После двух железнодорожных пересадок они сели на дьявольски быструю автомотрису, за несколько часов покрывавшую расстояние между Испанией и Швейцарией. Когда они переехали границу, Жозеф, который путешествовал впервые в жизни, заметил, что в деревьях, облаках, дорогах, домах, мелькавших вдоль железнодорожного пути, появилось нечто швейцарское; поглядывая на их поезд, швейцарские коровы паслись на швейцарских лугах. Даже у солнца было швейцарское естество, его красный лоб с таким отменным благодушием появлялся из-за сахарных голов и увенчанных сбитыми сливками горных вершин, что казалось, будто высшие швейцарские власти аннексировали его. Пожалуй, и мосье Бартелеми тоже преображался, сиял новым ореолом, швейцарским. Когда они, выйдя из поезда, проехали на такси, вошли в холл гостиницы, почти такой же обширный, как вокзал, потрясенный Жозеф вдруг обнаружил, что мосье Бартелеми вовсе и не француз, а швейцарец: Жозефу казалось, что между деловитой роскошью этого города, сверхъестественной чистотой его улиц и особой его учителя существует какая-то мистическая связь. К его восхищению пастором прибавилось почтительное изумление: Жозеф подумал, уж не швейцарец ли и сам господь бог.
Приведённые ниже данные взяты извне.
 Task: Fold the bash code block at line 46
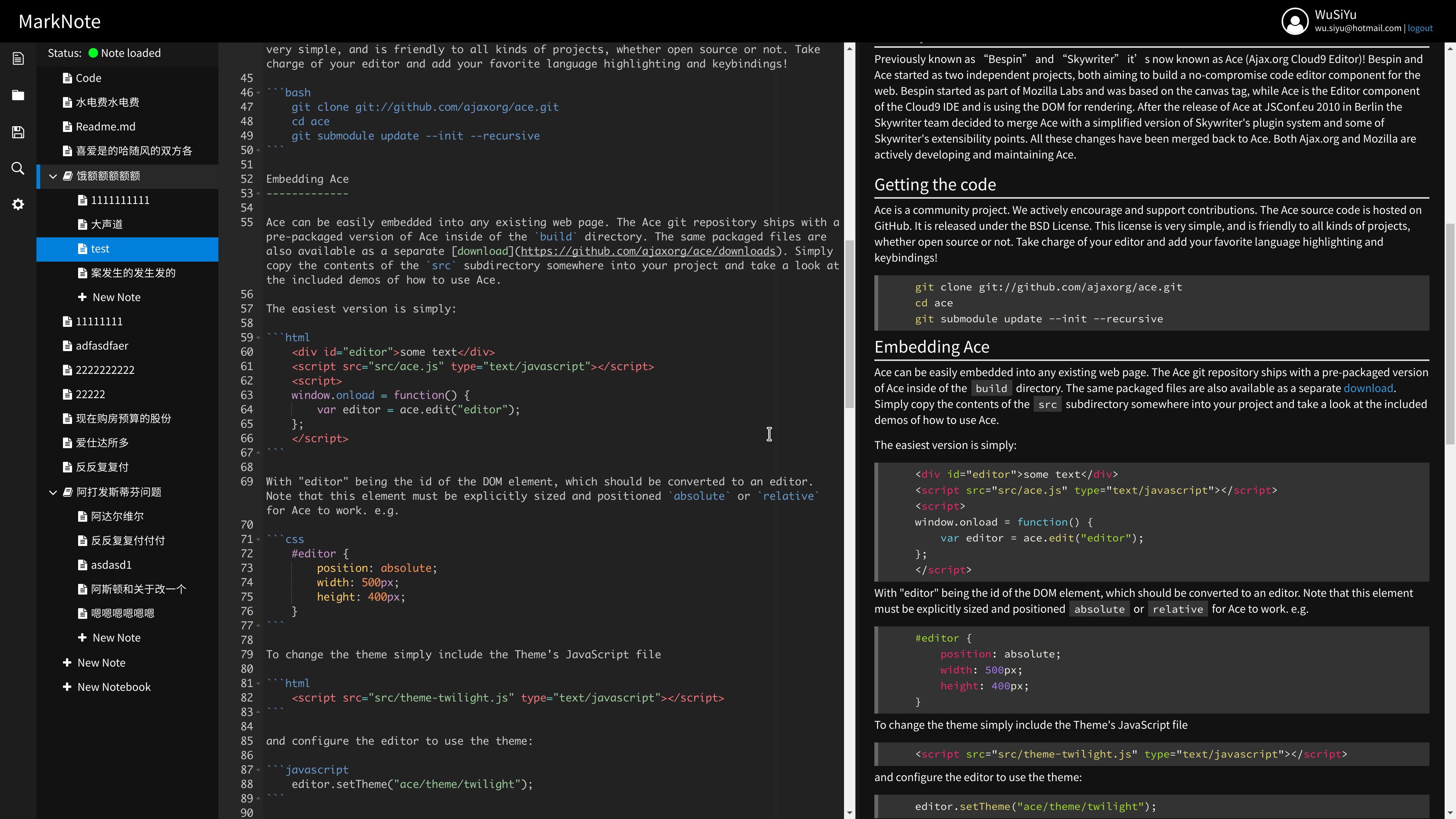258,93
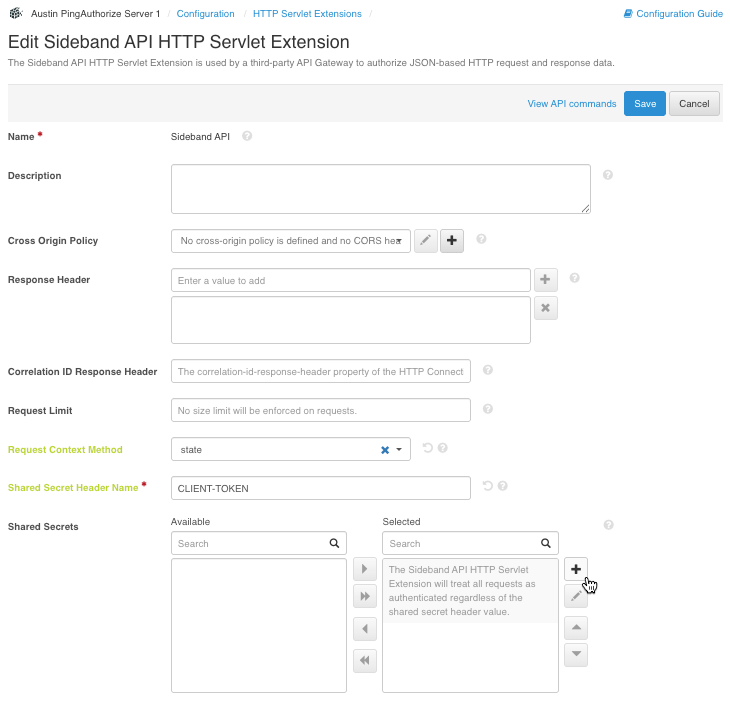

Утром, после роскошных завтраков — конгресс, работа; пастор делал заметки, которые его фактотум переписывал и сортировал. Послеобеденное время было посвящено покупкам, светским визитам. Очки мосье Бартелеми отбрасывали тысячи искр; сам он так и светился. А Жозеф на глазах съеживался: вся эта бурная деятельность и встречи создавали у него ощущение, что сам-то он весит не больше соломинки; не перед Альпами он казался себе таким незначительным, но перед магазинами, отелями, банками, машинами, гармоничное функционирование которых было выше его понимания. Все это богатство унижало его, в особенности потому, что ему никак не удавалось представить себе, сколько же на протяжении веков пришлось совершить чудес для достижения подобных результатов.